SANTIAGO — L'île chilienne de Pâques, bout de paradis perdu dans le Pacifique sud, a vu ses liaisons aériennes provisoirement coupées avec le reste du monde dimanche et lundi, après le blocage de son aéroport par des manifestants dénonçant les excès touristique et migratoire.


La piste de l'aéroport de Mataveri, à la pointe sud-ouest de l'îlot de 24 km sur 12 km, a été occupée 48 heures par une vingtaine de locaux, forçant la compagnie chilienne LAN, la seule à opérer vers l'île à 3.500 km à l'ouest des côtes, à suspendre ses vols.

La situation est revenue à la normale lundi, avec un blocus levé et "un aéroport pleinement opérationnel", a affirmé à la presse le secrétaire d'Etat à l'Intérieur, Patricio Rosende, dans la capitale chilienne Santiago.


Il a annoncé qu'il allait se rendre sur l'île dans les prochains jours pour entendre les doléances des Pascuans.


Car l'inquiétude gagne à Rapa Nui (son nom polynésien), devant l'attrait croissant exercé par cet îlot volcanique miniature, à mi-chemin entre Tahiti et le Chili, qui draine chaque année 50.000 touristes vers ses plages, ses paysages volcaniques et ses emblématiques Moai, statues géantes de pierre.


L'île elle-même compte moins de 5.000 habitants, d'origine majoritairement polynésienne.

Un groupe de ceux-ci, se baptisant "Parlement Rapa Nui", a lancé samedi des protestations, réclamant une limite à la durée de séjour des touristes, et des gardes-fous à l'installation de Chiliens du continent et d'étrangers.


Selon les îliens, ces flux mettent en péril l'écosystème fragile et le patrimoine de l'île, et contribuent à une hausse de la délinquance.

Aussi réclament-ils un "conseil migratoire" avec quotas, pour réguler les flux de touristes, travailleurs ou résidents, un peu sur le modèle d'instances mises en place aux îles Galapagos (Equateur), selon la maire de Pâques, Luz Zasso Paoa.

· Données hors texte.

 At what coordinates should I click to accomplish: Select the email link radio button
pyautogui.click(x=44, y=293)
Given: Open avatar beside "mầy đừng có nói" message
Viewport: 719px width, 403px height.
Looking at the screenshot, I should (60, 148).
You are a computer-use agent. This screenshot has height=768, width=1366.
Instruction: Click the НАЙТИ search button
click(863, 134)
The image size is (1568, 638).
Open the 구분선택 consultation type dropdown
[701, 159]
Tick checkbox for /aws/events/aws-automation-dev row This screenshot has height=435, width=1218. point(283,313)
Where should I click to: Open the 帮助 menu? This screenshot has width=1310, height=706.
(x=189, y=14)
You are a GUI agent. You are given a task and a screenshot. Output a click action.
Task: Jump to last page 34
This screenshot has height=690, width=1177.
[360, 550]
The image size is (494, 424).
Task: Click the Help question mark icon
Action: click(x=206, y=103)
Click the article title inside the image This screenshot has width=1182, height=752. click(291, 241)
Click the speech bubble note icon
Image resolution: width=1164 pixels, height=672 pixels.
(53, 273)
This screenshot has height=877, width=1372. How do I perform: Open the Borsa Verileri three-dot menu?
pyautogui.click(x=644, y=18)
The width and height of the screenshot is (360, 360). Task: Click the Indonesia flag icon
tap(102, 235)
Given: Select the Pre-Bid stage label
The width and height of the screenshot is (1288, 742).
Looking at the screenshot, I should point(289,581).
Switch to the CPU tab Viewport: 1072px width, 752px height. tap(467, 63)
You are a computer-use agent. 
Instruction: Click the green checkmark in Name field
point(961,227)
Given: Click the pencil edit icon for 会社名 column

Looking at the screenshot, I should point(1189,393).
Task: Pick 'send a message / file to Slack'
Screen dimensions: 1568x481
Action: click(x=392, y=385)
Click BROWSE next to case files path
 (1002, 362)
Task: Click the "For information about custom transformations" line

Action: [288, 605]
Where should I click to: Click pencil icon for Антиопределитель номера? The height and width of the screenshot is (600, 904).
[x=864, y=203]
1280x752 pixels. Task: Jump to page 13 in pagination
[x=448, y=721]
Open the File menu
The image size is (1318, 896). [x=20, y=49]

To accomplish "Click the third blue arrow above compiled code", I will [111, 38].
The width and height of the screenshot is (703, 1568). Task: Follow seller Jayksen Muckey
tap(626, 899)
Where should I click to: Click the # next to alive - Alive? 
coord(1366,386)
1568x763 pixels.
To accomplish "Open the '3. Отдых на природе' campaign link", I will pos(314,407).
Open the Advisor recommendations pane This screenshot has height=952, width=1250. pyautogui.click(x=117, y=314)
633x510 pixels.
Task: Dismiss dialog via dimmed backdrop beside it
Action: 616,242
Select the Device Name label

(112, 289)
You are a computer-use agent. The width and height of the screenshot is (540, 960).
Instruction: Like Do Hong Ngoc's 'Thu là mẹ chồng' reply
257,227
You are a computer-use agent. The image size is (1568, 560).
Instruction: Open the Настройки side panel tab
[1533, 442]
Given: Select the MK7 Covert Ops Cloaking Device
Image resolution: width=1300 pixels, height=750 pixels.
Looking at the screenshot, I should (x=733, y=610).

"Nous dépendons de notre patrimoine pour un développement durable; il faut prendre soin des ressources en eau, en énergie, de la gestion des déchets", a-t-elle commenté, rappelant que les Pascuans tirent la sonnette d'alarme depuis dix ans.


La surpopulation n'est pas un problème nouveau sur l'île de Pâques, habitée depuis un peu plus de 1.500 ans. Des guerres fratricides ont été liées à des déséquilibres historiques entre ressources limitées et population croissante, bien avant l'arrivée des Européens au 18e siècle.


Pour autant, le ras-le-bol actuel des Pascuans semble tenir davantage aux "continentaux" chiliens, perçus comme moins respectueux de l'environnement, des coutumes (comme une légendaire cordialité) que les touristes, estime le Pr Luis Carlos Parentini, historien expert des communautés indigènes.


"Il y a 20 ans, les îliens étaient au bord de l'effondrement, sans identité et sur le déclin. Une revalorisation des peuples autochtones leur a rendu la fierté de leur culture", explique-t-il. "Ils ont bien vécu du tourisme, mais à présent ils se sentent dépassés".

Et l'horizon n'amène rien de calme aux Pascuans. L'île se prépare à un boom touristique à l'occasion de l'éclipse totale du soleil du 11 juillet 2010. Le phénomène obscurcira complètement la partie du Pacifique où se trouve l'île de Pâques, en faisant un site d'observation prisé.


Les quelque 1.500 lits qu'offre l'île ont été pris d'assaut, réservés depuis parfois six ans. L'île affiche complet. C'est en susbtance le message des Pascuans qui ont "fermé" leur paradis ces dernières 48 heures.